**Challenges**
1) Answer these from the article on the Pakito single:
(a) In which country did the song reach its highest chart position, and what was that position?
(b) Which company published the single?
(c) What kind of voice repeats the lyrics throughout the song?
2) Repeat everything in the article on the Pakito single from "The music, which" down to "a female voice.".
3) Carry the article on the Pakito single forward from its last sentence, adding the part that would come next.

**Text excerpt**
__________________________________________________

"Are U Ready?" is a dance song recorded by French DJ Pakito. It was the third and last single from his debut album Video, after the previous two European hits "Living on Video" and "Moving on Stereo", and was released on March 2007 in Finland, and two months later in the other countries. "Are U Ready?" was a top ten hit in Poland, Finland and France (where it reached its highest position #2), but achieved a moderate success in Belgium.

The music, which uses a sample from Groove Coverage's 2000 song, "Are U Ready", was remixed by Julien Ranouil (as for Pakito's previous single), Xavier Longuepée and David Toinet, and the single was published by Universal Music. The words "Are U Ready" are the only lyrics of "Are U Ready?", repeated throughout the song by a female voice.

__________________________________________________

**Dataset extract**

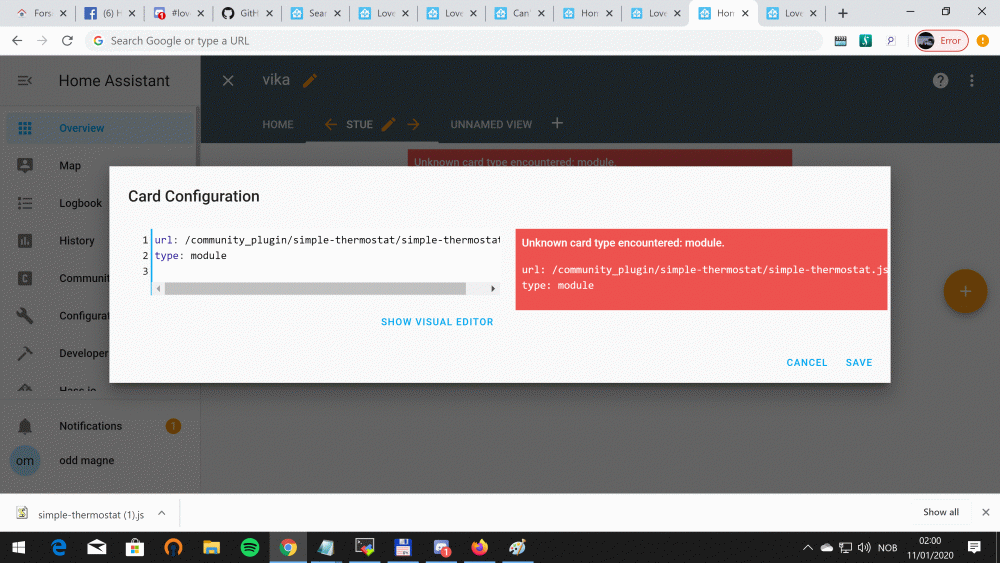Image resolution: width=1000 pixels, height=563 pixels.
Task: Open the help question mark icon
Action: pos(940,81)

__________________________________________________

**Written answers**
1)
(a) France, at #2.
(b) Universal Music.
(c) A female voice.

2)
The music, which uses a sample from Groove Coverage's 2000 song, "Are U Ready", was remixed by Julien Ranouil (as for Pakito's previous single), Xavier Longuepée and David Toinet, and the single was published by Universal Music. The words "Are U Ready" are the only lyrics of "Are U Ready?", repeated throughout the song by a female voice.

3)
Formats and track listings

 CD single
 "Are U Ready?" (Radio Edit) (3:27)
 "Are U Ready?" (Remix) (6:03)
 "Are U Ready?" (Short Edit) (3:34)
 "Are U Ready?" (Krafft Short Mix) (3:10)
 "Are U Ready?" (Krafft Mix) (6:53)

 CD maxi (April 25, 2007)
 "Are U Ready?" (Radio Edit) (3:27)
 "Are U Ready?" (Short Mix) (3:34)
 "Are U Ready?" (Krafft Short Mix) (3:10)
 "Are U Ready?" (Remix) (6:03)
 "Are U Ready?" (Krafft Mix) (6:53)
 "Are U Ready?" (Extended) (6:01)
 "Are U Ready?" (Swindlers Mix) (5:50)

 Digital download
 "Are U Ready?" (Radio Edit) (3:27)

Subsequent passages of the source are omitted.